* Seçilen metin *
____________________

Deva Partisi Genel Başkanı Babacan bir TV canlı yayınında bir Ak Partili bakanla anısını şöyle anlattı: "Bir yerde karşılaştık, asansörde denk geldik yan yana. Kulağıma eğildi, 'Valla bakanım öyle bir miras bıraktınız ki' dedi, ‘Yiyoruz yiyoruz bitmiyor' dedi. Ben de, 'Valla sınırlı her şey bir gün tükenir dedim'. Maalesef tükendi işte."
DEVA Partisi Genel Başkanı Ali Babacan, Tivi 6’da katıldığı “Başkanlar Soruyor” programında hem Fenerbahçe Spor Kulübü Başkanı Sadettin Saran’ın gözaltı yöntemini eleştirdi hem de kabinede ekonomiyle ilgili görev almış bir AKP’li bakanla yaşadığı bir diyaloğu anlattı. Babacan, yargıdaki sorunların “iki üç cümlelik talimatla” çözülebileceğini savunurken, asgari ücret zammı ve enflasyon politikalarına da sert sözlerle yüklendi.

____________________

* Veri seti içeriği *
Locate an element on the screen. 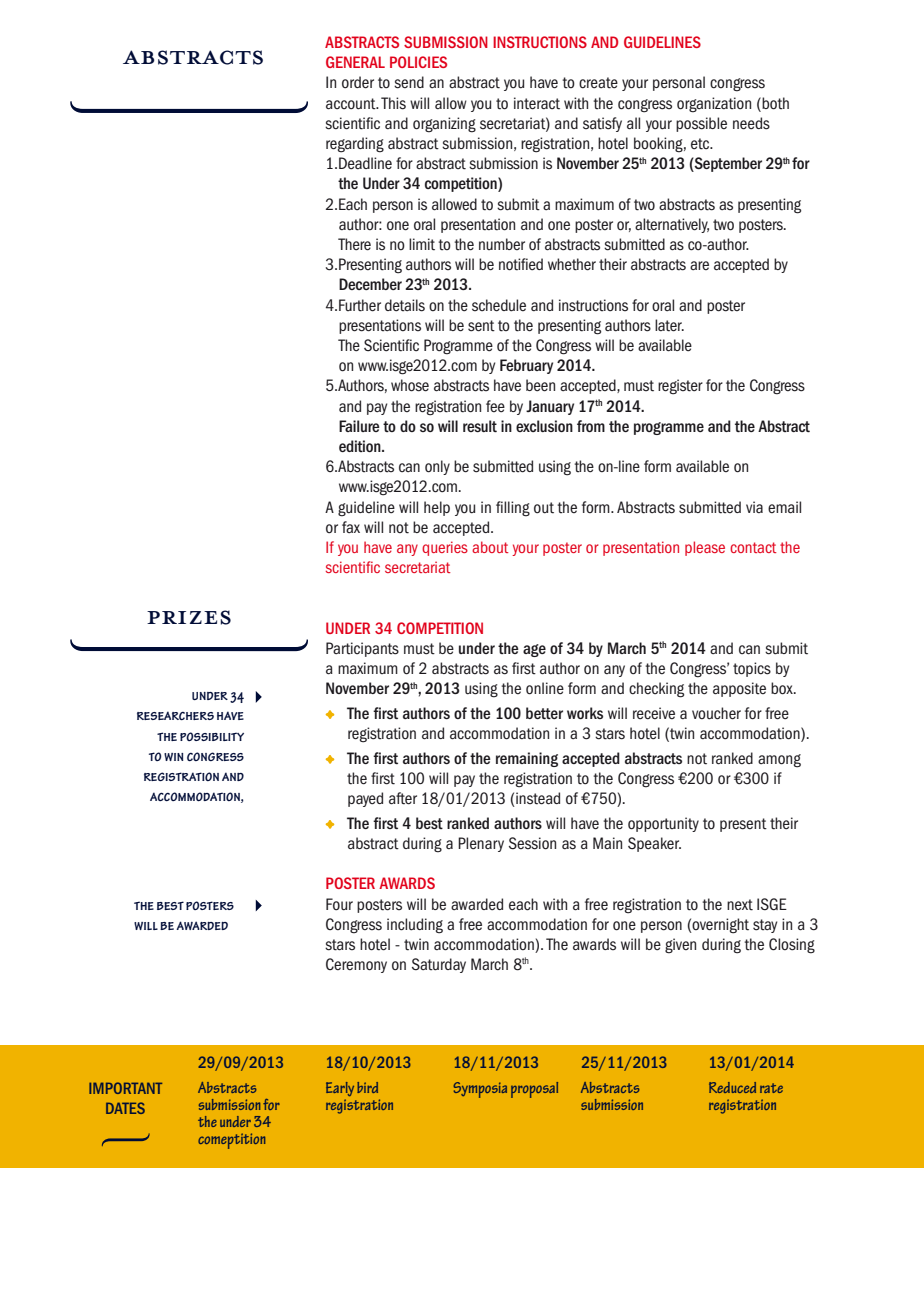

____________________

* Görev tanımı *
Seçilen metne göre Ali Babacan'ın “Başkanlar Soruyor” programında eleştirdiği ya da sert sözlerle yüklendiği konuların hepsini sıralayın.

* Beklenen cevap *
- Fenerbahçe Spor Kulübü Başkanı Sadettin Saran'ın gözaltı yöntemi
- Asgari ücret zammı
- Enflasyon politikaları